Supplied material section start
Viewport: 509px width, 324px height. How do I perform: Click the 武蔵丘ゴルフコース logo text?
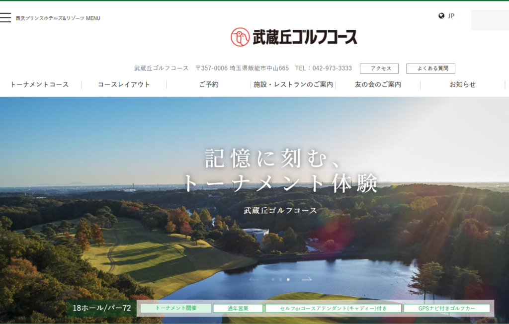[305, 37]
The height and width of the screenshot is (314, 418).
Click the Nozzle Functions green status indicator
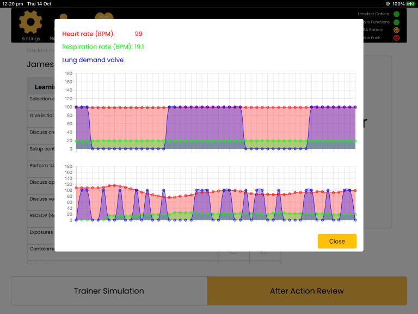tap(396, 22)
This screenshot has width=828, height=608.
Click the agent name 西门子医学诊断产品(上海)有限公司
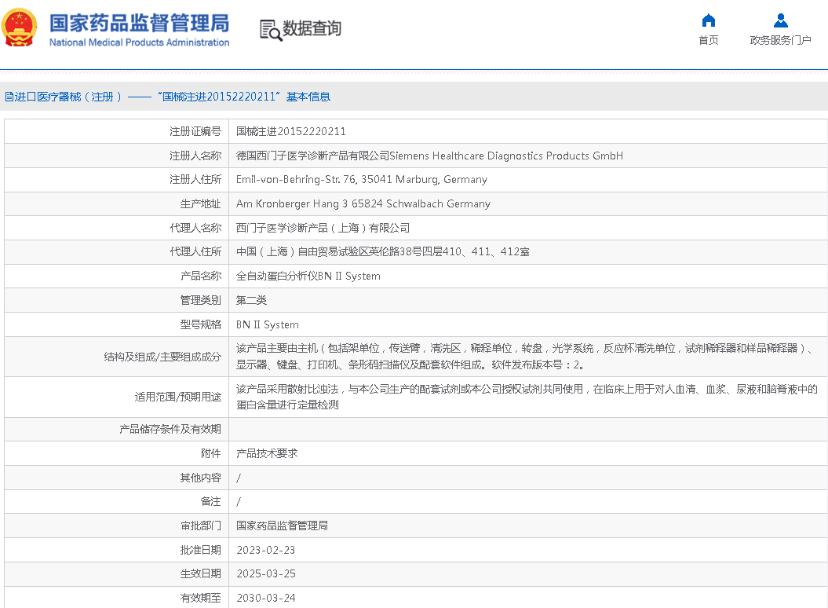[x=323, y=228]
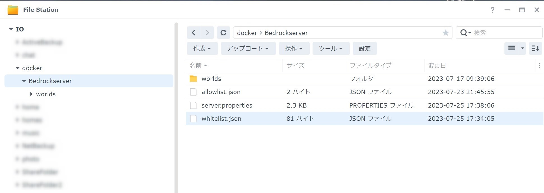Click the back navigation arrow
Image resolution: width=544 pixels, height=193 pixels.
(x=194, y=33)
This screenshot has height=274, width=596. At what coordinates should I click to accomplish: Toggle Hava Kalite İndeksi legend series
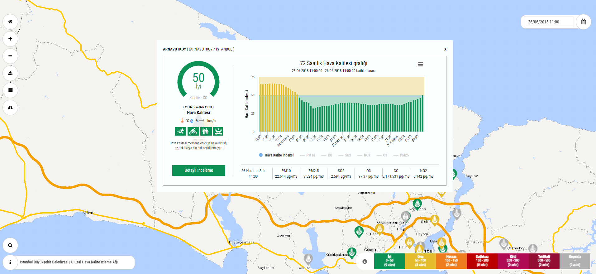tap(276, 155)
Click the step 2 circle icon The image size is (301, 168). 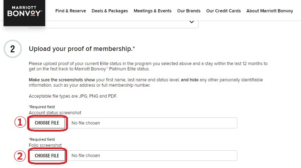(13, 49)
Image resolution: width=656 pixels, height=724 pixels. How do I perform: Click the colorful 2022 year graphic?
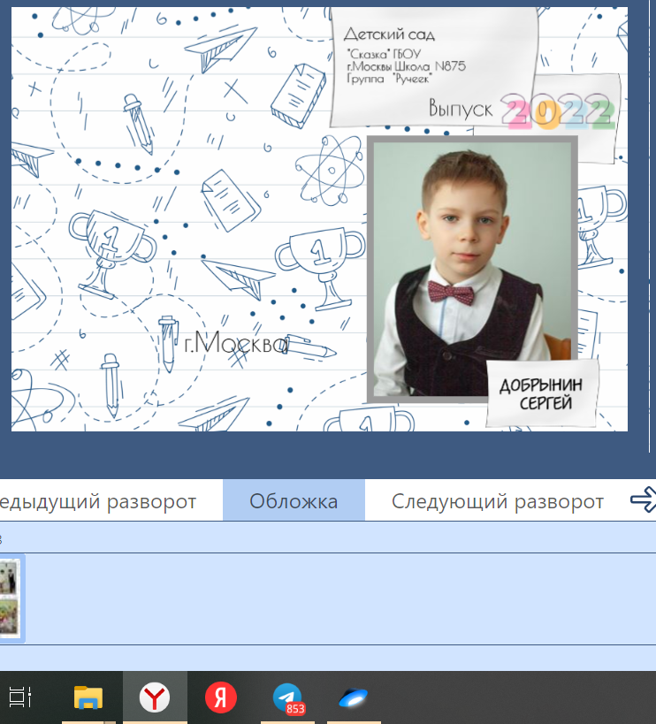click(x=557, y=111)
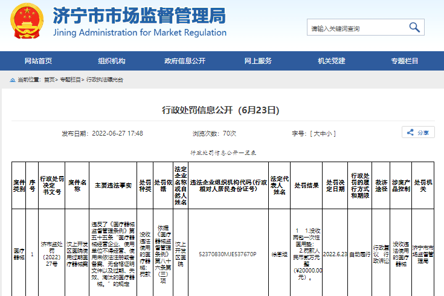Set font size to 中 (medium)
Image resolution: width=444 pixels, height=296 pixels.
coord(323,133)
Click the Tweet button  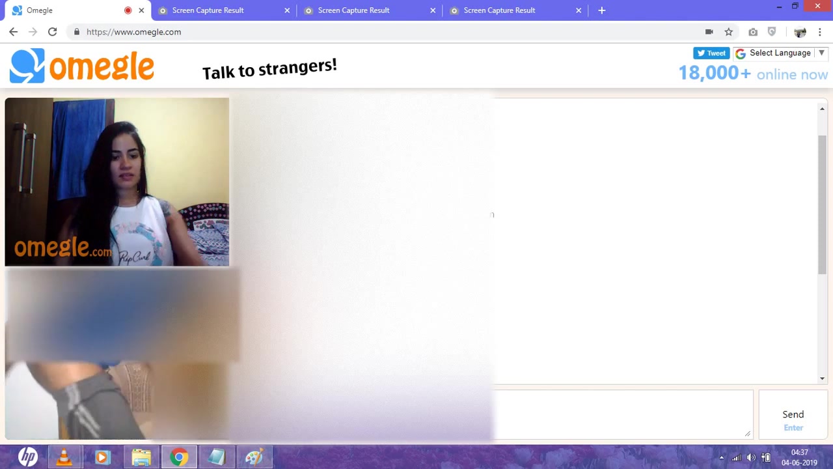[711, 53]
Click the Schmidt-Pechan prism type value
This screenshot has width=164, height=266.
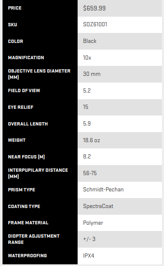pyautogui.click(x=103, y=189)
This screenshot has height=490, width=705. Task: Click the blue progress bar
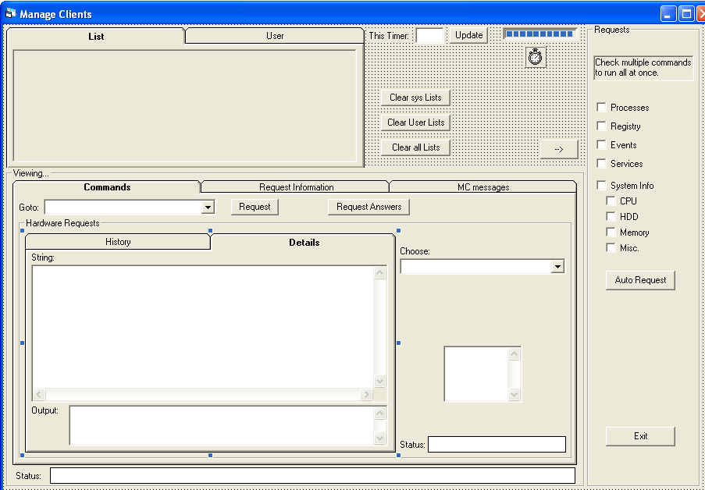[x=539, y=34]
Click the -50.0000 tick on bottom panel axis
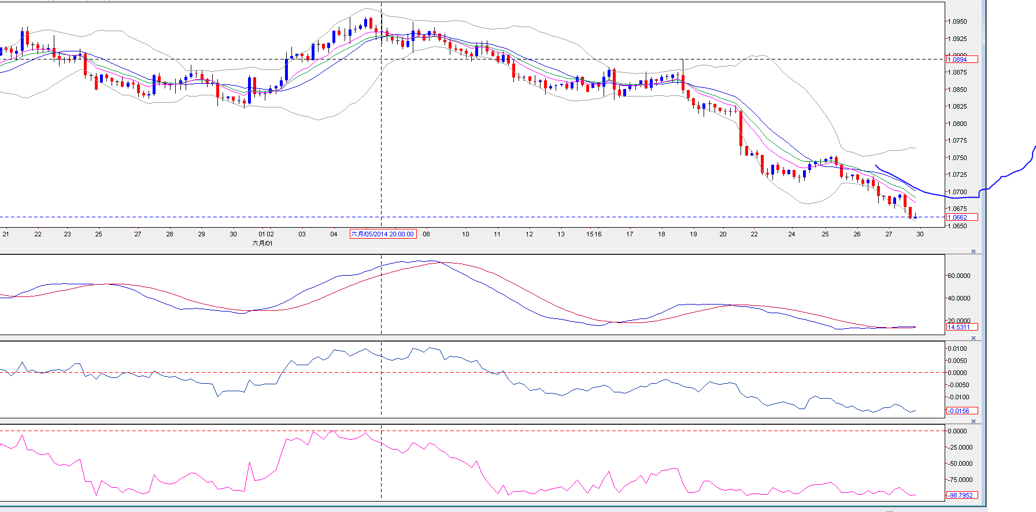This screenshot has width=1036, height=512. 960,463
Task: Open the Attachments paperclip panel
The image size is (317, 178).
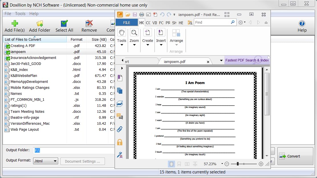Action: pos(120,129)
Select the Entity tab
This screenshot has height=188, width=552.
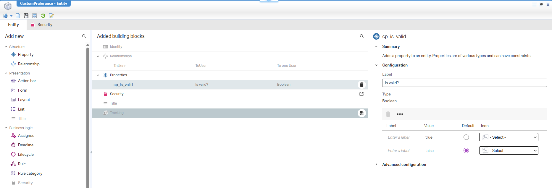coord(13,25)
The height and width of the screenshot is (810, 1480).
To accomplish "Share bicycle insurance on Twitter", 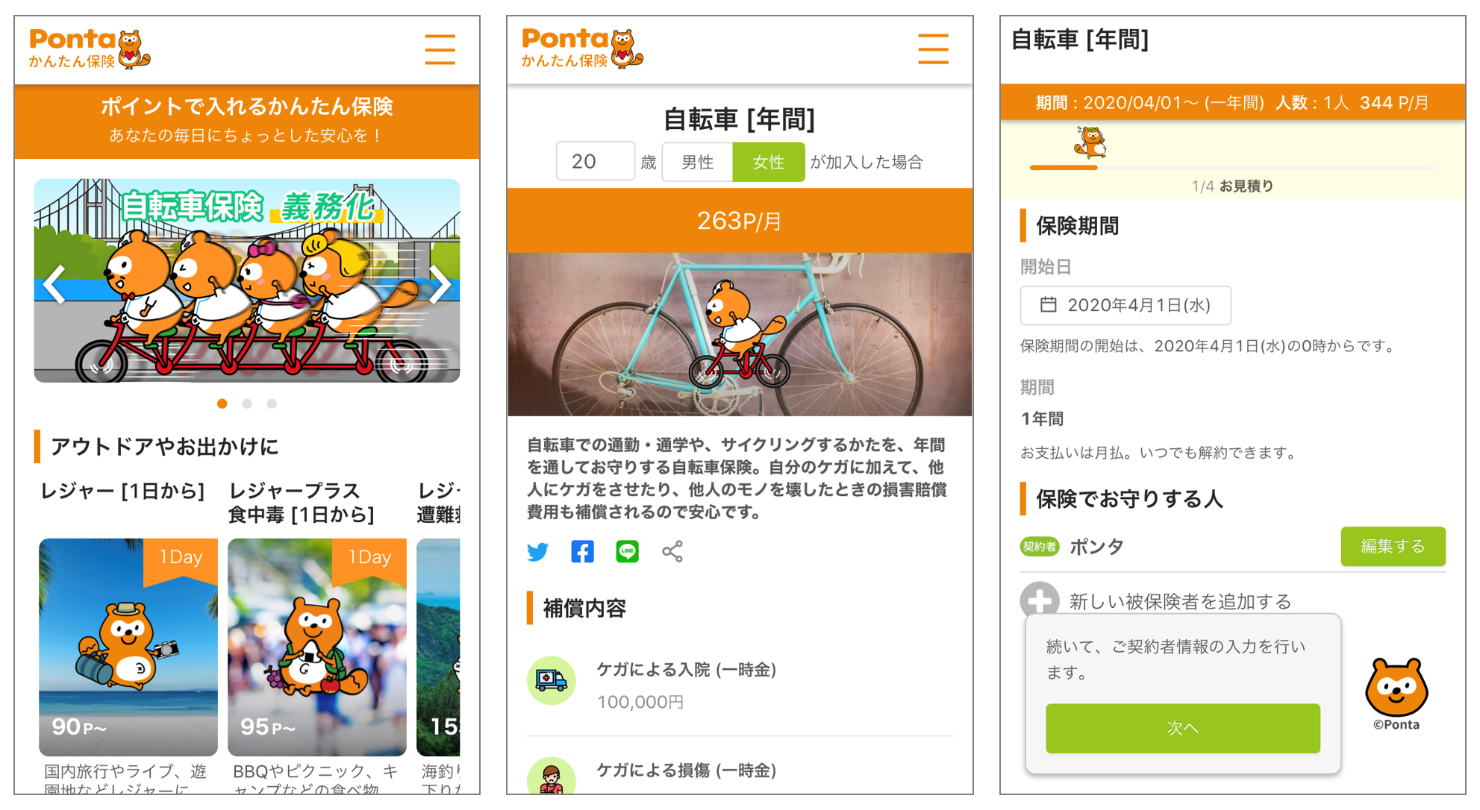I will (537, 551).
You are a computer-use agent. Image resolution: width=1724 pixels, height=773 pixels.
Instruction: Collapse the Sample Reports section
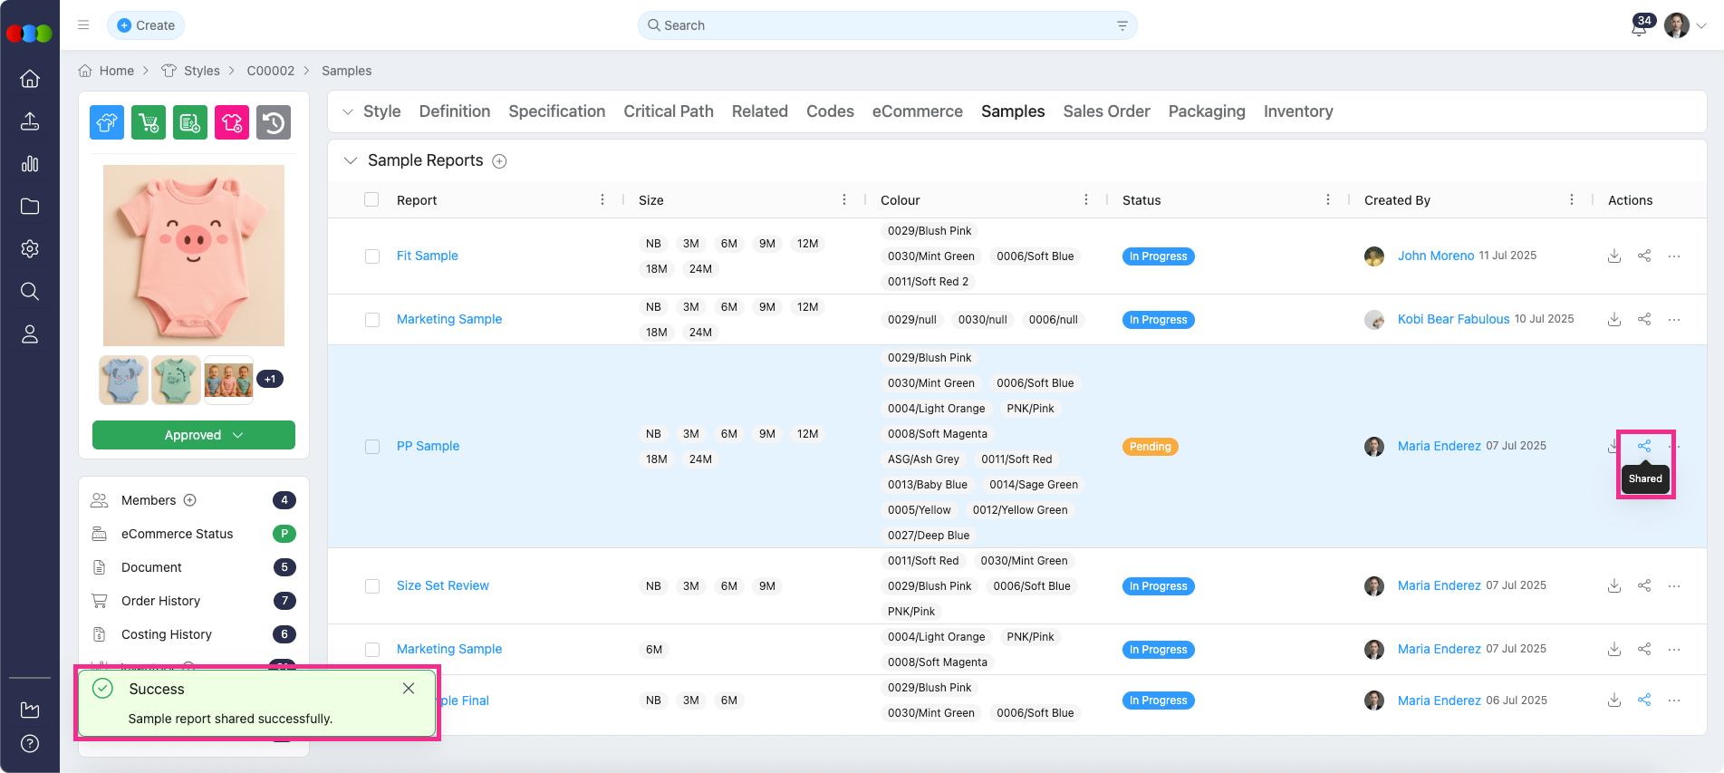[x=351, y=160]
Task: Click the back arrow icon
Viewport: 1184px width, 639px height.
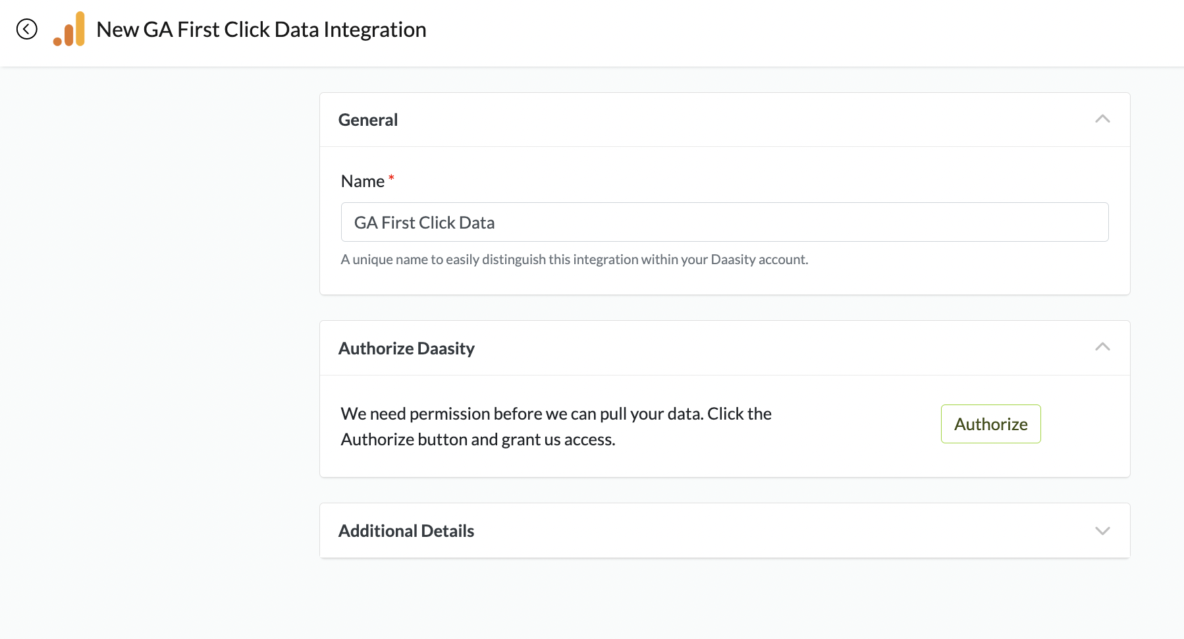Action: [27, 29]
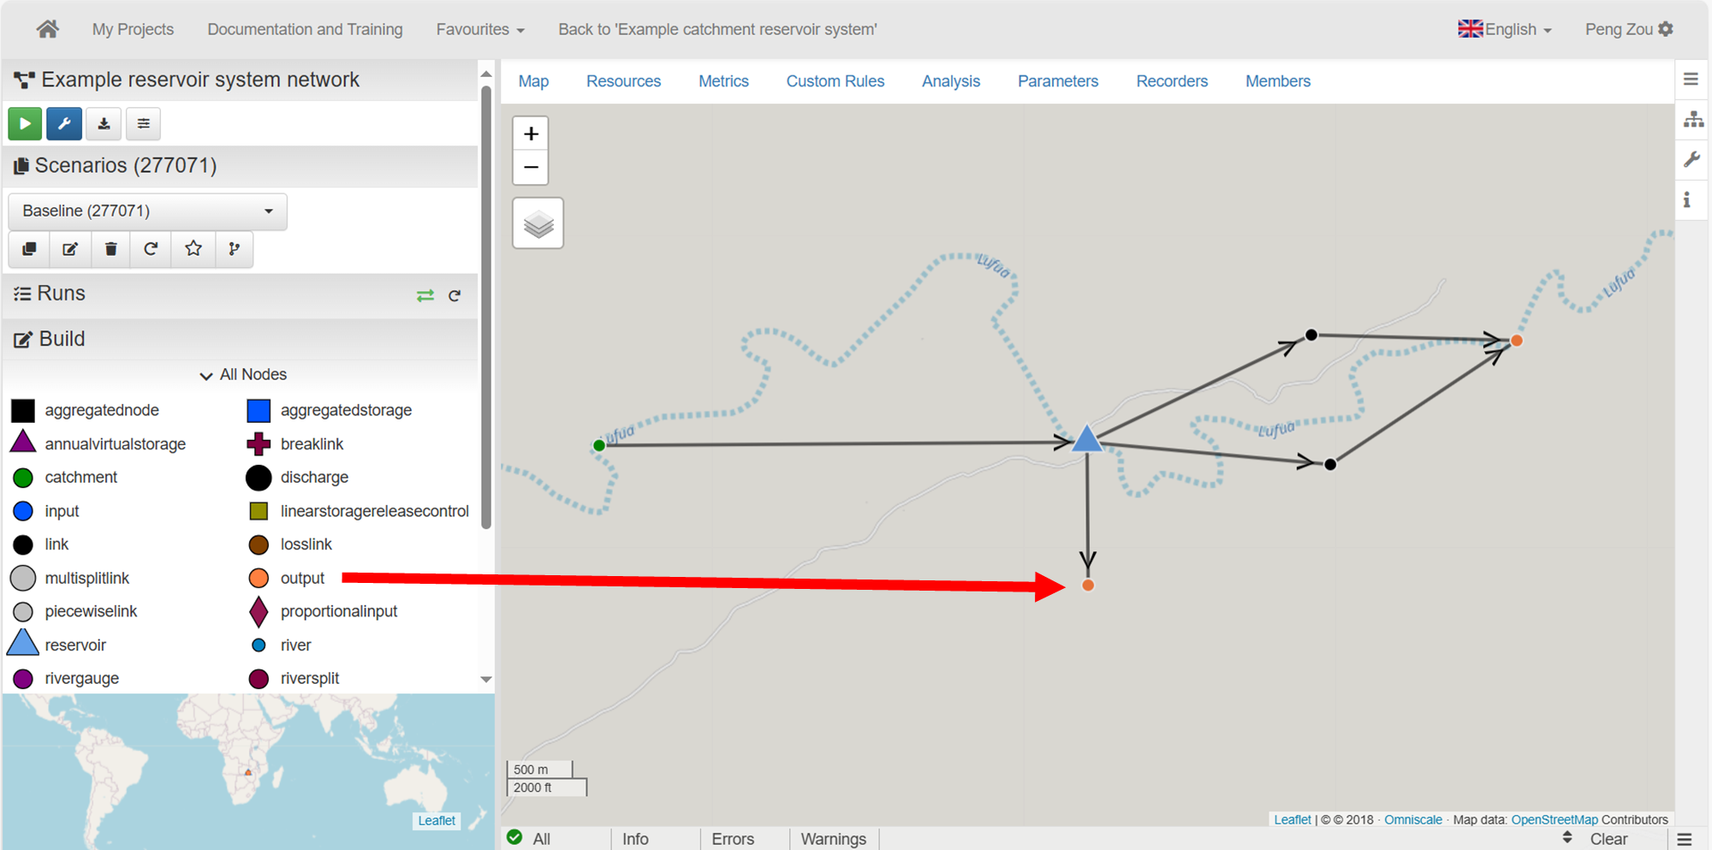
Supplied material section end
Work task:
With pictures left out, print the lines of the material above from the line containing "You are a computer-use" through its last line, exactly and nothing more.

Written solution:
You are a computer-use agent. Image resolution: width=1724 pixels, height=773 pixels.
Instruction: Collapse the Sample Reports section
[x=351, y=160]
Task: Click the back arrow icon
Viewport: 1184px width, 639px height.
Action: [27, 29]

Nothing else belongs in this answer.